_Data under study_.
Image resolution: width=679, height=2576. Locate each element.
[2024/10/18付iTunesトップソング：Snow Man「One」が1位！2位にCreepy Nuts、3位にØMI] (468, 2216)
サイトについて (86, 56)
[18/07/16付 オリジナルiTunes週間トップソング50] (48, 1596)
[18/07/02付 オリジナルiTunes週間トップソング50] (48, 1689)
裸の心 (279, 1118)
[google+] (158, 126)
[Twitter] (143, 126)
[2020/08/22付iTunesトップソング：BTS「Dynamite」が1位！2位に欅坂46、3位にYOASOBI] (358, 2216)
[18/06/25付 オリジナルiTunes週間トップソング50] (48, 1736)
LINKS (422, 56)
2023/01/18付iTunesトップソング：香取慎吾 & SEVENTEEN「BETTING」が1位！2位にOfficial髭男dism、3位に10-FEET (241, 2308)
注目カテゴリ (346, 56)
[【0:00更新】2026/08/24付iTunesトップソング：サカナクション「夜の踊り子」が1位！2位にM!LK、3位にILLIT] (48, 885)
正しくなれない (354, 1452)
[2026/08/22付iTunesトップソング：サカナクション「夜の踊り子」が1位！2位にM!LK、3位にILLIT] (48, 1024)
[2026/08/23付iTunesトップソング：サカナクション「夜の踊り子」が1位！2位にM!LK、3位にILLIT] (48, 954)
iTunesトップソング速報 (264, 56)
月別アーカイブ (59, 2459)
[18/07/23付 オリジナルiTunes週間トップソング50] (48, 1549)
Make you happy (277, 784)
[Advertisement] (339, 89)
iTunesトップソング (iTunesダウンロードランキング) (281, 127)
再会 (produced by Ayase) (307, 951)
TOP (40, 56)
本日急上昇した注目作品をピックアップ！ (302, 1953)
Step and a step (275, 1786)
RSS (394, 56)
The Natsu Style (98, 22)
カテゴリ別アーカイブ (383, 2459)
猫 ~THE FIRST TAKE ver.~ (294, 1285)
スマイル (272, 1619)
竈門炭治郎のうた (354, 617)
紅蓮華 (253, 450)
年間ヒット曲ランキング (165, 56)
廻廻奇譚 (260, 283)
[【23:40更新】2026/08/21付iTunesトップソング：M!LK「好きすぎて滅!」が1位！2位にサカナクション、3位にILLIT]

_What the exercise asks_.
With nothing left out, copy the data above exactly.

_Your solution_.
Image resolution: width=679, height=2576. Locate each element.
[2024/10/18付iTunesトップソング：Snow Man「One」が1位！2位にCreepy Nuts、3位にØMI] (468, 2216)
サイトについて (86, 56)
[18/07/16付 オリジナルiTunes週間トップソング50] (48, 1596)
[18/07/02付 オリジナルiTunes週間トップソング50] (48, 1689)
裸の心 (279, 1118)
[google+] (158, 126)
[Twitter] (143, 126)
[2020/08/22付iTunesトップソング：BTS「Dynamite」が1位！2位に欅坂46、3位にYOASOBI] (358, 2216)
[18/06/25付 オリジナルiTunes週間トップソング50] (48, 1736)
LINKS (422, 56)
2023/01/18付iTunesトップソング：香取慎吾 & SEVENTEEN「BETTING」が1位！2位にOfficial髭男dism、3位に10-FEET (241, 2308)
注目カテゴリ (346, 56)
[【0:00更新】2026/08/24付iTunesトップソング：サカナクション「夜の踊り子」が1位！2位にM!LK、3位にILLIT] (48, 885)
正しくなれない (354, 1452)
[2026/08/22付iTunesトップソング：サカナクション「夜の踊り子」が1位！2位にM!LK、3位にILLIT] (48, 1024)
[2026/08/23付iTunesトップソング：サカナクション「夜の踊り子」が1位！2位にM!LK、3位にILLIT] (48, 954)
iTunesトップソング速報 (264, 56)
月別アーカイブ (59, 2459)
[18/07/23付 オリジナルiTunes週間トップソング50] (48, 1549)
Make you happy (277, 784)
[Advertisement] (339, 89)
iTunesトップソング (iTunesダウンロードランキング) (281, 127)
再会 (produced by Ayase) (307, 951)
TOP (40, 56)
本日急上昇した注目作品をピックアップ！ (302, 1953)
Step and a step (275, 1786)
RSS (394, 56)
The Natsu Style (98, 22)
カテゴリ別アーカイブ (383, 2459)
猫 ~THE FIRST TAKE ver.~ (294, 1285)
スマイル (272, 1619)
竈門炭治郎のうた (354, 617)
紅蓮華 (253, 450)
年間ヒット曲ランキング (165, 56)
廻廻奇譚 (260, 283)
[【23:40更新】2026/08/21付iTunesトップソング：M!LK「好きすぎて滅!」が1位！2位にサカナクション、3位にILLIT]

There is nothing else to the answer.